Your assignment: Only lines holding "computer" are wanted; copy each of them from the records below.

Supplied entries:
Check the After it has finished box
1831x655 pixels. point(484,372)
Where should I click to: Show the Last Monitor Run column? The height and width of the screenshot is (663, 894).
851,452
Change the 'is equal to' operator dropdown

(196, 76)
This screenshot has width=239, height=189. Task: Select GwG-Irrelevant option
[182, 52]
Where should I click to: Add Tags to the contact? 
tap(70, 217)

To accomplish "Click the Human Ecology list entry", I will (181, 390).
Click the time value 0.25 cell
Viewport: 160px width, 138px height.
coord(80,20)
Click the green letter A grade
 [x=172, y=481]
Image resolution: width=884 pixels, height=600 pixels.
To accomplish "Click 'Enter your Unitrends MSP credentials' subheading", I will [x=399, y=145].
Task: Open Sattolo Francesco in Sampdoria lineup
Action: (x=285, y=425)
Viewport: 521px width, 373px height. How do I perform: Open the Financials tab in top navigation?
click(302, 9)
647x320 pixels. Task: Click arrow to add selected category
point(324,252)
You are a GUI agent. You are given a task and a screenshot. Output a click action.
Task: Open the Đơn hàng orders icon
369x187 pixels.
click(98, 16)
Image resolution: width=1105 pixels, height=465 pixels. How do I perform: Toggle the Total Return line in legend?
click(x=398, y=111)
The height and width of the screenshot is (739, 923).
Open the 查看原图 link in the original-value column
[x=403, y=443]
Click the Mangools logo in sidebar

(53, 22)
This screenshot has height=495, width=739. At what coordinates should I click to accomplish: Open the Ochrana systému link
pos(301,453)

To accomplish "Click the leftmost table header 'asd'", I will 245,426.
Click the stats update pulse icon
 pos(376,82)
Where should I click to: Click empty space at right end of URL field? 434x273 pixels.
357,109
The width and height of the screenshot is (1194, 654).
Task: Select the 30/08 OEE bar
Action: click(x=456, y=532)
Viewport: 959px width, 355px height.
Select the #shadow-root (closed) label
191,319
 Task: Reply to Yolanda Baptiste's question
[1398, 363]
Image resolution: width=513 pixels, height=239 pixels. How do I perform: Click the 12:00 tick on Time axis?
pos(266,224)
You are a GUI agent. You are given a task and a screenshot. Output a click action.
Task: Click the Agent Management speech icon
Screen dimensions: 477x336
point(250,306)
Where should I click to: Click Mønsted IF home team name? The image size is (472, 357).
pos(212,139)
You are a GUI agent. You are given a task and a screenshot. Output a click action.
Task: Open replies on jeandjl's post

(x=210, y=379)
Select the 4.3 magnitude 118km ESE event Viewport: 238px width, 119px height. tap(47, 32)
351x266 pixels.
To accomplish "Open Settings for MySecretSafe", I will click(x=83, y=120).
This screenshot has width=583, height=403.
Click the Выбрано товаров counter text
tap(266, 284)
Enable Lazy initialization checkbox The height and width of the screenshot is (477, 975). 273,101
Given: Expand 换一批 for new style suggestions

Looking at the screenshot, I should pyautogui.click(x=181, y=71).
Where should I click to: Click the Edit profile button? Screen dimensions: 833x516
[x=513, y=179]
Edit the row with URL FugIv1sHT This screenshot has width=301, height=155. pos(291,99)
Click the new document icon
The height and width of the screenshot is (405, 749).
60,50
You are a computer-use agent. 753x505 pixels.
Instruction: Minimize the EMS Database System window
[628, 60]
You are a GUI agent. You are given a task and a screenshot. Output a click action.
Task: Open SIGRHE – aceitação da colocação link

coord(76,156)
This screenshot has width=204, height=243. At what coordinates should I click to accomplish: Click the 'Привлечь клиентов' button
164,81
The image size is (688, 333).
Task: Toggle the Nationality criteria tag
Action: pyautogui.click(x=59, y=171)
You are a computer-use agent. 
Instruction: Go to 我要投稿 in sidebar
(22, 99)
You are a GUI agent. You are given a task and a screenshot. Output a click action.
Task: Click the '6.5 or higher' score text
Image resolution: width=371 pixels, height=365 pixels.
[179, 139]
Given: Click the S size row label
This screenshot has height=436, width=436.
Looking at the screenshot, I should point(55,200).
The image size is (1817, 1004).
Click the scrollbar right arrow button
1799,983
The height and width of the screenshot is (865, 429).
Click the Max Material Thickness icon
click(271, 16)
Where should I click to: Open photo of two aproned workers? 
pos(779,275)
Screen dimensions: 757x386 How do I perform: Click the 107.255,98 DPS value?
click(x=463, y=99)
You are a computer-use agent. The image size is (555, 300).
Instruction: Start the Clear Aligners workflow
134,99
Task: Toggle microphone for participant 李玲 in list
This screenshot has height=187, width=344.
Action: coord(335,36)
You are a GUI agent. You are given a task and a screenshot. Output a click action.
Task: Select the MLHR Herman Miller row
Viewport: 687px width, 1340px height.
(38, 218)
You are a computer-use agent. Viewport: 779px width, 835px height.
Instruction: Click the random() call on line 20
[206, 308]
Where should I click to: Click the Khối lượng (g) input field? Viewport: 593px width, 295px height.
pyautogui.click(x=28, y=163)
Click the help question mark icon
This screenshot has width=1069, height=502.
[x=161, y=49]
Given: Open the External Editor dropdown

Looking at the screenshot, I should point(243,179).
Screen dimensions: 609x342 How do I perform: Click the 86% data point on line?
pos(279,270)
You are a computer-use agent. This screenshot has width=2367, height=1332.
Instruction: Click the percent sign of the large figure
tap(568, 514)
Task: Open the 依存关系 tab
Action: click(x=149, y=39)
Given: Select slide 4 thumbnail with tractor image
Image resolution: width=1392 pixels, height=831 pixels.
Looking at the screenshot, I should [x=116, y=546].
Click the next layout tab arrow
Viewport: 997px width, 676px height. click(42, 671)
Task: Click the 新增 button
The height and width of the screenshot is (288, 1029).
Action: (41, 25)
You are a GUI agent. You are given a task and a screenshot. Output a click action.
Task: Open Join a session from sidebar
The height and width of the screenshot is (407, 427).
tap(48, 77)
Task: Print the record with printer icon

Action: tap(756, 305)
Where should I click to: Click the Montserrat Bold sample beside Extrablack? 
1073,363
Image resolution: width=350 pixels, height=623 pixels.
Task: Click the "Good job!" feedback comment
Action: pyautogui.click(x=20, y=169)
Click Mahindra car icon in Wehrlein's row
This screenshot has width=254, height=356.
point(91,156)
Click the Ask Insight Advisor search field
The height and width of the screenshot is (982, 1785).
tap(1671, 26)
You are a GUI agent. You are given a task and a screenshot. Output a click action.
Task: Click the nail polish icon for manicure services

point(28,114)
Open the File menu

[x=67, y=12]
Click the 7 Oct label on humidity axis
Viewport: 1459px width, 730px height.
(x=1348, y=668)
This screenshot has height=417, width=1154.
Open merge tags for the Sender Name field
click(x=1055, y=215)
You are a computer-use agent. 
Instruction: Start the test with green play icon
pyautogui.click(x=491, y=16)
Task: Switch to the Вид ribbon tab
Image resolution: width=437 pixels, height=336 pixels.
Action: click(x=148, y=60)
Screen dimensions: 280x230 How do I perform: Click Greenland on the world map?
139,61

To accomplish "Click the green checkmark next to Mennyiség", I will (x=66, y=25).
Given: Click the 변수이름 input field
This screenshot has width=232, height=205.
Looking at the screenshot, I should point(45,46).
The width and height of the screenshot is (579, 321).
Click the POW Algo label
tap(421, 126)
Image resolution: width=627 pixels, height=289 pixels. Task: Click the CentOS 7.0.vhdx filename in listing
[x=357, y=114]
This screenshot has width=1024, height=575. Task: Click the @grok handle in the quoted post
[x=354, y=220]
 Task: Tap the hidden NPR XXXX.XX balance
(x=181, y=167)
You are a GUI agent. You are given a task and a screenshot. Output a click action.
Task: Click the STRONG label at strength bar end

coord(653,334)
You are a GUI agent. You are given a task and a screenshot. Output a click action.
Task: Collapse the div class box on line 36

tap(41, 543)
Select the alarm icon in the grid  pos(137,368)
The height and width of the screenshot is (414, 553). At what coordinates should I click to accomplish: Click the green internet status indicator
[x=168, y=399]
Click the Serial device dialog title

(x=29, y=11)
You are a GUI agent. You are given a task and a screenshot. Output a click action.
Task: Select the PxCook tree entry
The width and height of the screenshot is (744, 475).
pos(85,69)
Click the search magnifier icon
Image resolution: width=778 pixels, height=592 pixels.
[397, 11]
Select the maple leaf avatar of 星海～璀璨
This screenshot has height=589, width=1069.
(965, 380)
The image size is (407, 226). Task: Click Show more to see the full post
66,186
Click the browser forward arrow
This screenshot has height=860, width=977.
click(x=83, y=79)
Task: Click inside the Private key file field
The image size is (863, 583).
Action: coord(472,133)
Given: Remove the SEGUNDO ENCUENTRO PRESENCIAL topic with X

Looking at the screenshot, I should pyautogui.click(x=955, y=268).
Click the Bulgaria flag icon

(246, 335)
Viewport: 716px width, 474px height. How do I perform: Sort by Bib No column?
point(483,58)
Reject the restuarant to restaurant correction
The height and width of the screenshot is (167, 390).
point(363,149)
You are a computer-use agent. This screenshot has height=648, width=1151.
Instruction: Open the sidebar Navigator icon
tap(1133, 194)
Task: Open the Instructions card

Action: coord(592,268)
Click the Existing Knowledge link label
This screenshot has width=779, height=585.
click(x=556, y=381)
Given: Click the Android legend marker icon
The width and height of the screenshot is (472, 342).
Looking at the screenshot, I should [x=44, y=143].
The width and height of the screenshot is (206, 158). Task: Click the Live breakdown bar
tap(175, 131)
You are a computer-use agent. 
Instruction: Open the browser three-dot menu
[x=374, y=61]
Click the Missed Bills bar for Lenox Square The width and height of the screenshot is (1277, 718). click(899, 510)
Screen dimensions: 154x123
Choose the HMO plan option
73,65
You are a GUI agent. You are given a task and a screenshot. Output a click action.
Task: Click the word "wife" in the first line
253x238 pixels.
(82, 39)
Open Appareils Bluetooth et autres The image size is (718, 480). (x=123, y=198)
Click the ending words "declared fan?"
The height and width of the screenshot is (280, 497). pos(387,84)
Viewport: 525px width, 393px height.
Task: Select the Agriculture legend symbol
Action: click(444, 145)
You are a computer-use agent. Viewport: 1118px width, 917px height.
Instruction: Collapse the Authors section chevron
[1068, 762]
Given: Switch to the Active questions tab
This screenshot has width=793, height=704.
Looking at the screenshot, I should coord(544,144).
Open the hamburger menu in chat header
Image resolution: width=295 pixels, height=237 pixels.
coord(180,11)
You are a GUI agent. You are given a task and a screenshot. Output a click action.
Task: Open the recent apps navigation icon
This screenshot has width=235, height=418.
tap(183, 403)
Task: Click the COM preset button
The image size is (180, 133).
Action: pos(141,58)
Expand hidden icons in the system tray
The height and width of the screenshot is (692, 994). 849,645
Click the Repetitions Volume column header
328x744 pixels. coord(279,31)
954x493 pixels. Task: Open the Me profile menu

Answer below:
You are a computer-use agent. 753x505 pixels.
You are a computer-use agent. 
You are a computer-use agent. The image size is (555, 300).
You are a computer-use agent. Viewport: 779px width, 835px height.
You are a computer-use agent. This screenshot has width=2367, height=1332.
You are a computer-use agent. 
You are a computer-use agent. This screenshot has height=648, width=1151.
You are a computer-use agent. 
You are a computer-use agent. Viewport: 1118px width, 917px height.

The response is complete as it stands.